━━ Document section

A key to understanding the proposed link between changing day length and Earth’s oxygenation is that longer days extend the afternoon high-light period, allowing photosynthetic cyanobacteria to crank out more oxygen.
“The idea is that with a shorter day length and shorter window for high-light conditions in the afternoon, those white sulfur-eating bacteria would be on top of the photosynthetic bacteria for larger portions of the day, limiting oxygen production,” Dick said as the boat rocked on choppy waters, moored a couple hundred yards from Middle Island.
The present-day Lake Huron microbes are believed to be good analogs for ancient organisms in part because the extreme environment at the bottom of the Middle Island Sinkhole likely resembles the harsh conditions that prevailed in the shallow seas of early Earth.
Lake Huron is underlain by 400-million-year-old limestone, dolomite and gypsum bedrock that formed from the saltwater seas that once covered the continent. Over time, the movement of groundwater dissolved some of that bedrock, forming caves and cracks that later collapsed to create both on-land and submerged sinkholes near Alpena.

━━━━
━━ Given data

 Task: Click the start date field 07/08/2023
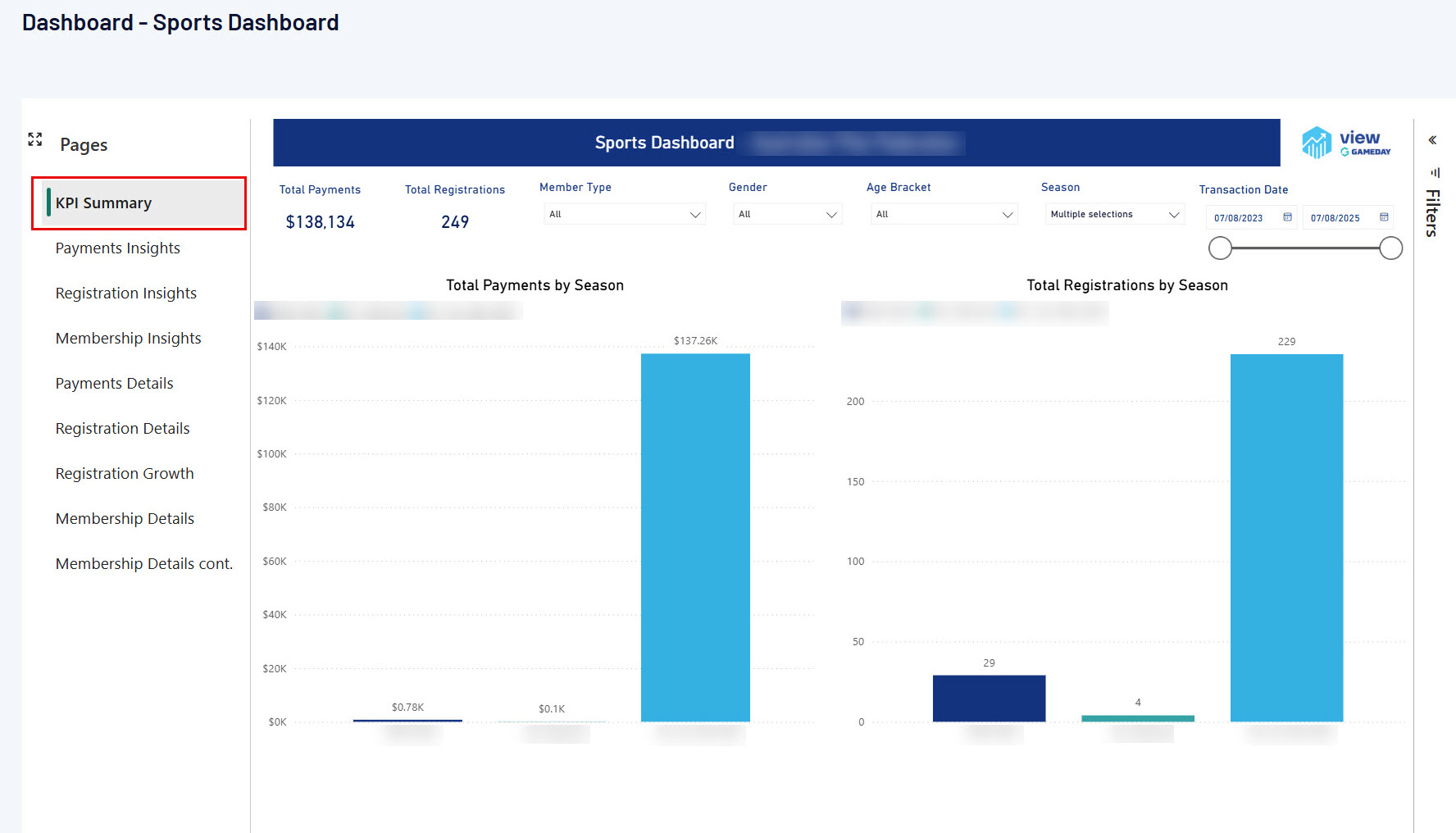click(1239, 218)
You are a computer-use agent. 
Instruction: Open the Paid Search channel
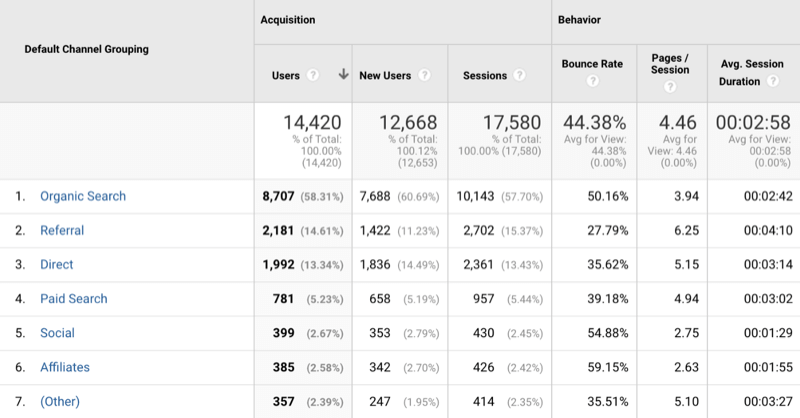point(73,299)
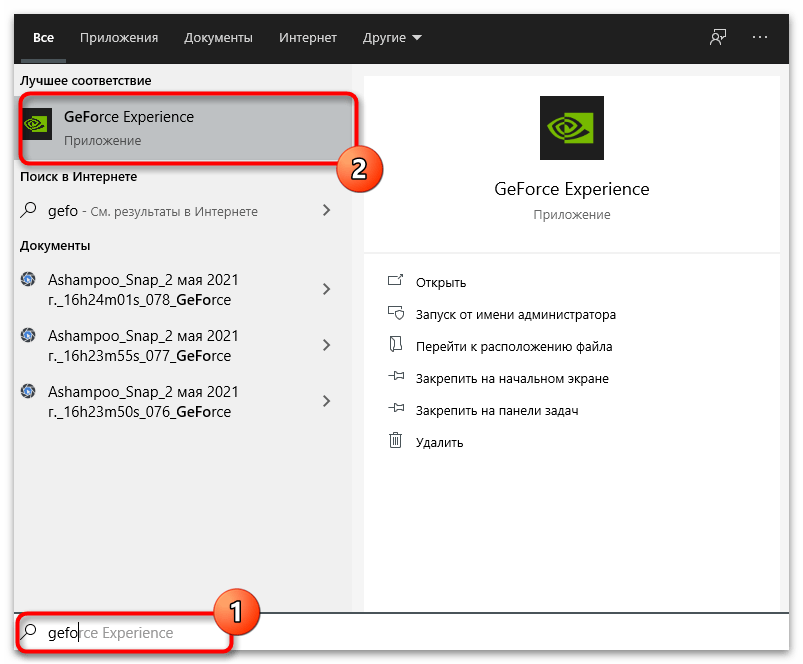Image resolution: width=803 pixels, height=664 pixels.
Task: Click the shield icon for admin launch
Action: click(396, 314)

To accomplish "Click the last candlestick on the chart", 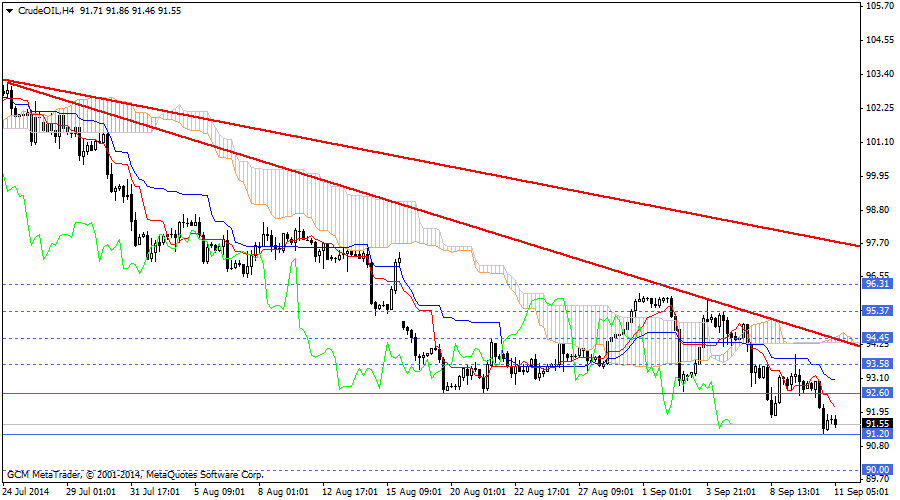I will click(835, 423).
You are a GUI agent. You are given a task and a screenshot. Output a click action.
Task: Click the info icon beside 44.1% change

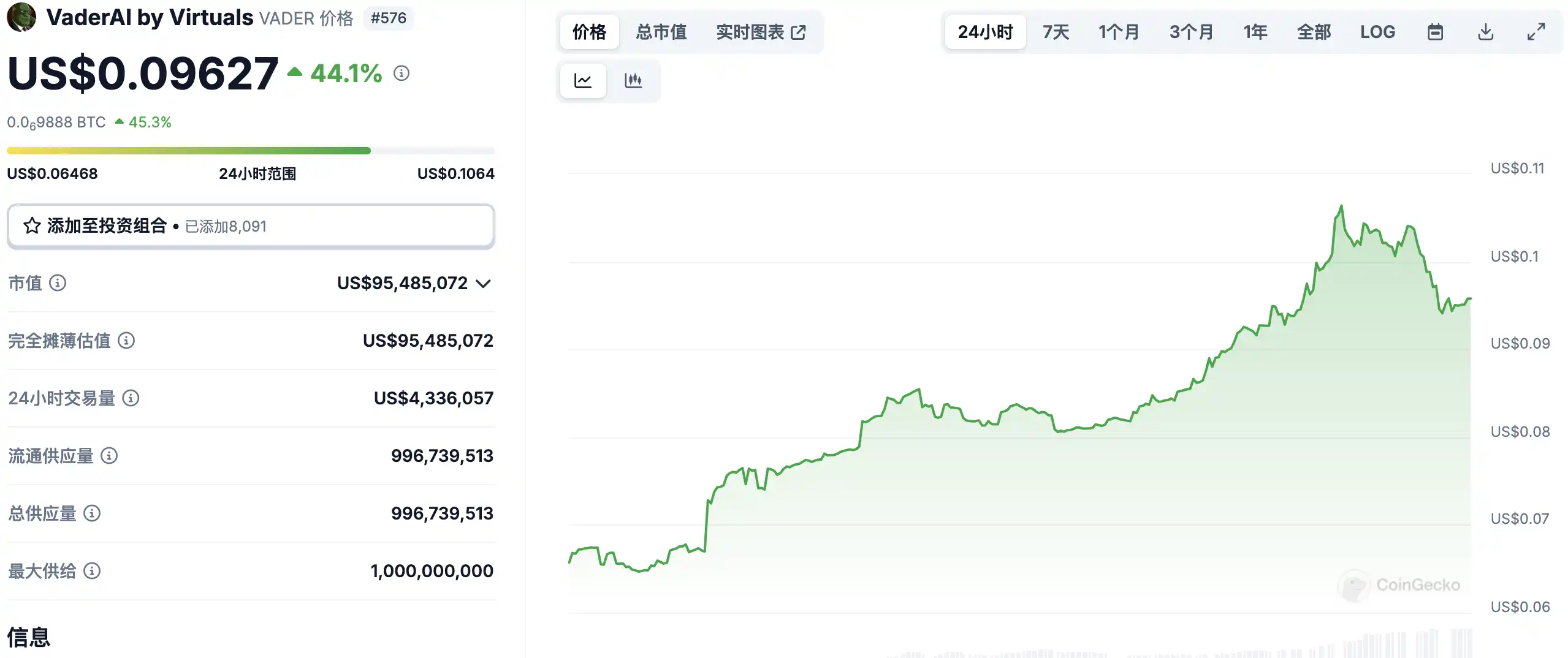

━━━━

▸ Task instructions:
[1] In the passage on the Lake Huron sinkhole, write out the stretch from "The present-day Lake" through "sinkholes near Alpena." again, switching "limestone" for "sandstone".
[2] According to the passage on the Lake Huron sinkhole, how old is the bedrock beneath Lake Huron?

▸ Written responses:
[1]
The present-day Lake Huron microbes are believed to be good analogs for ancient organisms in part because the extreme environment at the bottom of the Middle Island Sinkhole likely resembles the harsh conditions that prevailed in the shallow seas of early Earth.
Lake Huron is underlain by 400-million-year-old sandstone, dolomite and gypsum bedrock that formed from the saltwater seas that once covered the continent. Over time, the movement of groundwater dissolved some of that bedrock, forming caves and cracks that later collapsed to create both on-land and submerged sinkholes near Alpena.

[2] 400 million years old.